Não deixa de contribuir para esse otimismo a certeza daquilo que aconteceu durante os últimos seis anos foi o estabelecimento de pontes necessárias para o futuro que viveremos. O alargamento das vozes no espaço parlamentar e o crescimento de soluções possíveis dentro desse quadro é um ganho de maturidade para a nossa democracia. Muitos preferem esquecer o quão breve é, ainda, o tempo de democracia que respiramos, com tantos daqueles que decidem os destinos do país ainda embrenhados em quadros mentais e formativos que advém de outros regimes de identidade. A aproximação à Europa, a abertura a novas discussões, o crescimento de novas tendências de pensamento tem um desenvolvimento bastante lento no que é o quadro cultural do país. Muitas coisas estão ainda por conquistar, mas os horizontes de luta são sempre promissores para quem não os teme. 

Precisamos de quem entenda o estado social como o centro da ação política, a capacidade de criar condições para todos e todas poderem desenvolver a sua vida, formando-se e preparando-se desde a sua escolaridade, com opções de trabalho e emprego que lhes permitam pertencer a comunidades que vivam seguras e protegidas, cientes de que o seu esforço é uma dádiva para todos, da qual recebem uma justa parte. Precisamos de continuar a encontrar respostas que permitam o acesso à educação, à habitação, à saúde e à alimentação, da mesma maneira que precisamos de encontrar formas de participação que tragam de volta ao debate largas franjas da nossa sociedade que foram ficando de fora (seja por nossa iniciativa, seja por iniciativa deles). Uma verdadeira democracia é múltipla, transparente e consequente. Uma forte razão para que todos se possam sentar para discutir as propostas que tiverem para o país. 

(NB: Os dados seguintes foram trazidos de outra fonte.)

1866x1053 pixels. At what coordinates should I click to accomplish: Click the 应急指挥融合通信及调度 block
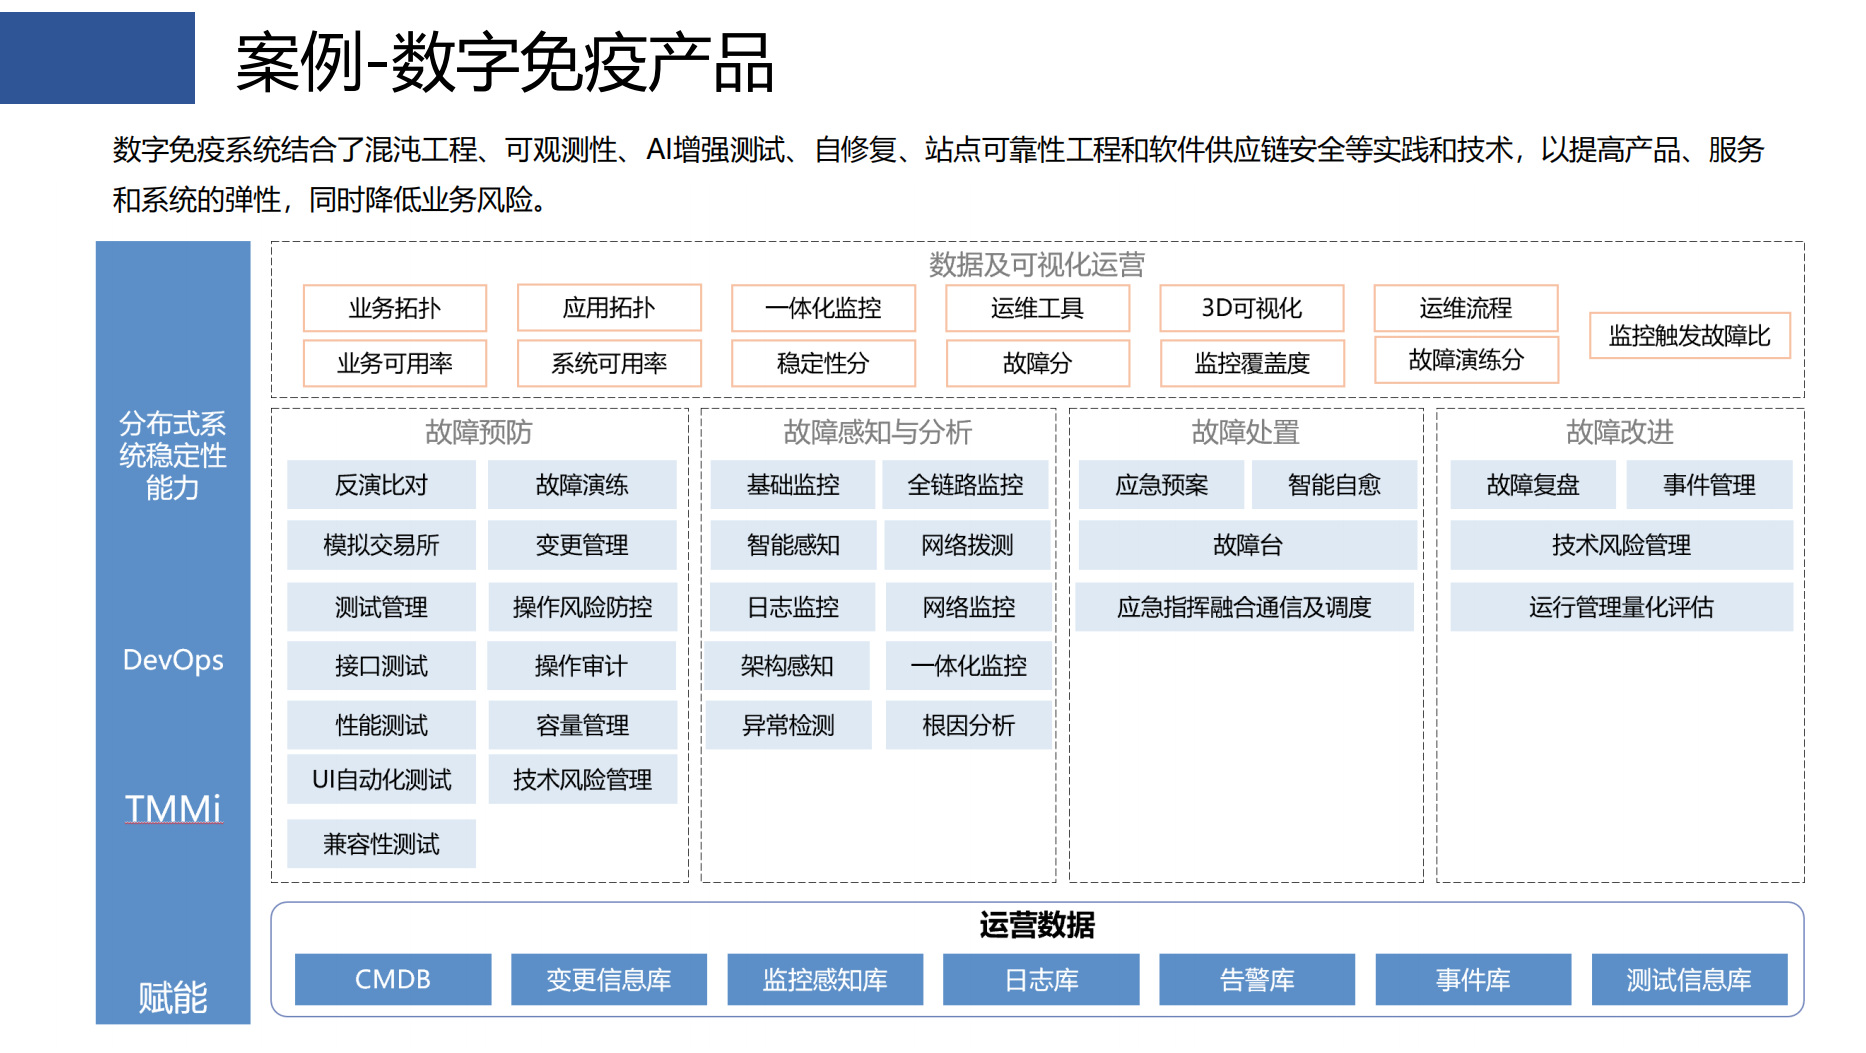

Talvez seja necessário perceber o muito que recebemos para poder fazer as contas aquilo que desejamos. Pensar na forma como a nossa estrutura comunitária cresceu ao longo dos últimos 48 anos, com mais condições para viver, para estudar, para trabalhar. Pensar na maneira como pequenos pormenores nos permitem uma liberdade que para os nossos avós foram, durante grande parte da sua vida, apenas uma miragem. 48 anos de avanços e retrocessos, é certo, mas que não deixam de fazer sentido nas lutas diárias em que nos envolvemos. É por isso que precisamos de ser otimistas. Na forma como aceitamos discutir aquilo que pensamos, na maneira como desconstruímos aqueles que nos querem desviar do nosso caminho. Num mundo aparentemente caótico, os contributos precisam de vir de todos os lados. Como aquele que, por exemplo, esta semana, permitiu que a população de Runa volte a ambicionar ter a sua freguesia desanexada de Dois Portos. O esforço da sua população, da plataforma Runa Acontece e das diferentes forças da Assembleia de Freguesia é um bom exemplo daquilo que temos para fazer. 

É possível que muito deste pensamento tenha estado obstruído pelas vozes que se levantaram em debates, pelas perguntas que se focaram em temas secundários da governação ou pelas contas estratégicas engendradas por um excesso de sondagens de curto alcance que acabaram, necessariamente, por poluir parte daquilo que temos que fazer e entender em campanhas eleitorais. Mas a vida seguiu o seu caminho e, para lá do barulho das luzes, as pessoas continuam a ter noção daquilo que precisam para fazer o seu caminho. Eu farei o meu, é certo com a esperança de que muitos outros me acompanhem, mas seguro da necessidade de continuar a refletir sobre as formas de nos entendermos em democracia. Domingo não é dia para ficar em casa.